Entries taken from a collection:
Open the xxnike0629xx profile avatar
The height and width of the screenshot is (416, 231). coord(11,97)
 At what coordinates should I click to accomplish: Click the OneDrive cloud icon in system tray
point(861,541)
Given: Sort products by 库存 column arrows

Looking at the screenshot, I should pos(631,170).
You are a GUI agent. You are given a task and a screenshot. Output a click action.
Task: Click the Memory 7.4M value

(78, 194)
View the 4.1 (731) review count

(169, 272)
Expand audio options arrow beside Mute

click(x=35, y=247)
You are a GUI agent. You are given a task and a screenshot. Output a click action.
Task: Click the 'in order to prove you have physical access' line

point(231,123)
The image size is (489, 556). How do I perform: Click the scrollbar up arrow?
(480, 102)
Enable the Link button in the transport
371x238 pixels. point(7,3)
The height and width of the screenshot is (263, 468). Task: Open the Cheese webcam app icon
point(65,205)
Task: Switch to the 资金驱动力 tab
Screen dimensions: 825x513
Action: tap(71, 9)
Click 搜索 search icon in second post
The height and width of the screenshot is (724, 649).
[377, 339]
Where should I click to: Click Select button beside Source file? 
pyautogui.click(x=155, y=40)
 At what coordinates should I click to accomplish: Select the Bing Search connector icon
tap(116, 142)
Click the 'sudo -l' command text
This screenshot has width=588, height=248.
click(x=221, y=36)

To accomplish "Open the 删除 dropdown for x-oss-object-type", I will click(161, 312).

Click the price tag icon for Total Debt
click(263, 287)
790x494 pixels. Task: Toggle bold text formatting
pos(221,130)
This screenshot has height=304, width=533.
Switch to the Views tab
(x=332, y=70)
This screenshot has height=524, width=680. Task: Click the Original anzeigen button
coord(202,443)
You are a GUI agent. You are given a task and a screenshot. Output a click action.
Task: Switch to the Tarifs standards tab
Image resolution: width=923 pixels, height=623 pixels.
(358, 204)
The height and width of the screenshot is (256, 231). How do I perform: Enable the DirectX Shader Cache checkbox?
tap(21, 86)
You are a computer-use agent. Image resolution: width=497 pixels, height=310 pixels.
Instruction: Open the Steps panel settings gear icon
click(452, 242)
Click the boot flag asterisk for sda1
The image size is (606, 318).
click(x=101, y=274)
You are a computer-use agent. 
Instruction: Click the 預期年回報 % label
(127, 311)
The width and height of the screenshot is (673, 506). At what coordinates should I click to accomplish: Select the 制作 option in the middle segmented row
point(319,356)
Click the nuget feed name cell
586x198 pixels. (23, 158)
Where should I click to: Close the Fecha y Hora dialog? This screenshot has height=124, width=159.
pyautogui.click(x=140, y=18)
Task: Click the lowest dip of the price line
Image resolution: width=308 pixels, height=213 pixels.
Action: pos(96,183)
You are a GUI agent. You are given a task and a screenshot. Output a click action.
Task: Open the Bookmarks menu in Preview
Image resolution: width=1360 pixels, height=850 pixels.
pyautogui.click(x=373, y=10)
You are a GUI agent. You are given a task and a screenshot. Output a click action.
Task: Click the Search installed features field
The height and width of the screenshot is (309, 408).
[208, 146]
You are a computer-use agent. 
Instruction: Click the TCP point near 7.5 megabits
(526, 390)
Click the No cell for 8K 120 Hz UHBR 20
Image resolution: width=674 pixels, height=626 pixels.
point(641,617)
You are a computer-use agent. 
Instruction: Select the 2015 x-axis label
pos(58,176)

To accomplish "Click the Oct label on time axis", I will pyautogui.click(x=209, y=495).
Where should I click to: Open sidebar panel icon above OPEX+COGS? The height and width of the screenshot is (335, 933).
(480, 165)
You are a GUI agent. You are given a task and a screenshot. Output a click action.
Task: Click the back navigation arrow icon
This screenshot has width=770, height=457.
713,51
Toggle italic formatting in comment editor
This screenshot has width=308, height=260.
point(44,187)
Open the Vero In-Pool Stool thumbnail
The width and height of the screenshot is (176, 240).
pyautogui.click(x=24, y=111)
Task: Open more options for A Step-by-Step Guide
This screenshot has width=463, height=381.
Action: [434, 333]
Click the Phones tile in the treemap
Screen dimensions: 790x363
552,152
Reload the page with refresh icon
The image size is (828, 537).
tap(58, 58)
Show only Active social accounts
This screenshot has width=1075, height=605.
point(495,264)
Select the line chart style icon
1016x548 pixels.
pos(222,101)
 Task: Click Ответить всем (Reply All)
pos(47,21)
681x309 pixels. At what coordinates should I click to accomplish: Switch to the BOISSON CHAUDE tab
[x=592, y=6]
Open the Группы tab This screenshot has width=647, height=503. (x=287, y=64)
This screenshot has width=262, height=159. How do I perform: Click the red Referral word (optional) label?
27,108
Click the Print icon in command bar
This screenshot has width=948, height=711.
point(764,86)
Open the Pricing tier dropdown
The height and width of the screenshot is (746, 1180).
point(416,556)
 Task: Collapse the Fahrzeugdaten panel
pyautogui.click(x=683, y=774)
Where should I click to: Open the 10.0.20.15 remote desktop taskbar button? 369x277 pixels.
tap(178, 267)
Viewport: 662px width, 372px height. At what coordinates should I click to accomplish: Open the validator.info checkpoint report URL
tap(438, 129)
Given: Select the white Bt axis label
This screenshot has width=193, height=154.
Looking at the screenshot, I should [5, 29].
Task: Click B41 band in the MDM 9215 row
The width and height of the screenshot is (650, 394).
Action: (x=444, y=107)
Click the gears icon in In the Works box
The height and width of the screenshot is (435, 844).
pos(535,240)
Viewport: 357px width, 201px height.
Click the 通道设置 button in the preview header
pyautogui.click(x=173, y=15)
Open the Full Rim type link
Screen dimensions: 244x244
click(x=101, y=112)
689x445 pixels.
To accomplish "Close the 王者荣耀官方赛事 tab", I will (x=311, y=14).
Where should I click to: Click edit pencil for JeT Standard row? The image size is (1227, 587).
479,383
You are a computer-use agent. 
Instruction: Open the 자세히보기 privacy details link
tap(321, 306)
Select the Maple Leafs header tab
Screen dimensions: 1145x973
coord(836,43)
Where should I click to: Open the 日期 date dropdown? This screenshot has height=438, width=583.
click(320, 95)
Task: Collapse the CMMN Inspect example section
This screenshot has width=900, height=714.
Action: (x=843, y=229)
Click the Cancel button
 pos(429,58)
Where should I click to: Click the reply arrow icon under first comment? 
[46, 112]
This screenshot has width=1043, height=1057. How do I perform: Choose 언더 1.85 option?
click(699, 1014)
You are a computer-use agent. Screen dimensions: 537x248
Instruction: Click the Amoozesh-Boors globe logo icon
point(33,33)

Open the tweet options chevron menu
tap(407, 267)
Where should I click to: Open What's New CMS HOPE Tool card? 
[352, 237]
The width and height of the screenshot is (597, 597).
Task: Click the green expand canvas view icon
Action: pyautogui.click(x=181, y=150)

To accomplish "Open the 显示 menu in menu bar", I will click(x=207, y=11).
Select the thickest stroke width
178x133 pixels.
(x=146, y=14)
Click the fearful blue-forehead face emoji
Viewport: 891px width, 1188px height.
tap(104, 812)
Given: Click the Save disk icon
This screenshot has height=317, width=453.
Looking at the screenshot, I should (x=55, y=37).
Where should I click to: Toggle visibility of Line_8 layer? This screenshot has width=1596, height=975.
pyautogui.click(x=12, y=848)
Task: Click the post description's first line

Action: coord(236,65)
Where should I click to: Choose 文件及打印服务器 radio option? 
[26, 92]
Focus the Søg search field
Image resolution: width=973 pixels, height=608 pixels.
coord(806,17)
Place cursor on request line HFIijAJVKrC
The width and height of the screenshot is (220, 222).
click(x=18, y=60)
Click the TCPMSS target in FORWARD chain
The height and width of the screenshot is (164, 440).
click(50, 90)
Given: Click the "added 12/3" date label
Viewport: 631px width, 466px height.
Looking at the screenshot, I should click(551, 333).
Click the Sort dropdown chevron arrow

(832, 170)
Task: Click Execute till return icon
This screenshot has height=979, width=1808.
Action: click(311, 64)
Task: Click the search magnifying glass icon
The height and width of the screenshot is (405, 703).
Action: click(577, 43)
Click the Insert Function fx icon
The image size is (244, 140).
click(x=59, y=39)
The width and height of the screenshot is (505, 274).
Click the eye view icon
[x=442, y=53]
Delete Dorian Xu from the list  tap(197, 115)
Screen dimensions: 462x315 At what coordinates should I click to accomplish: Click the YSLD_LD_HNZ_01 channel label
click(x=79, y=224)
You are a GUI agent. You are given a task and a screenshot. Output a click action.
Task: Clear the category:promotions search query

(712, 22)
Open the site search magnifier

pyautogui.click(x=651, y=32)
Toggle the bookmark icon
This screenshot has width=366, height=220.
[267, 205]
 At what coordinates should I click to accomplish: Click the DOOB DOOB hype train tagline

WORK ORDER: Your answer must be a single number: the count of lines in the records that include "field".

TASK SOLUTION: 2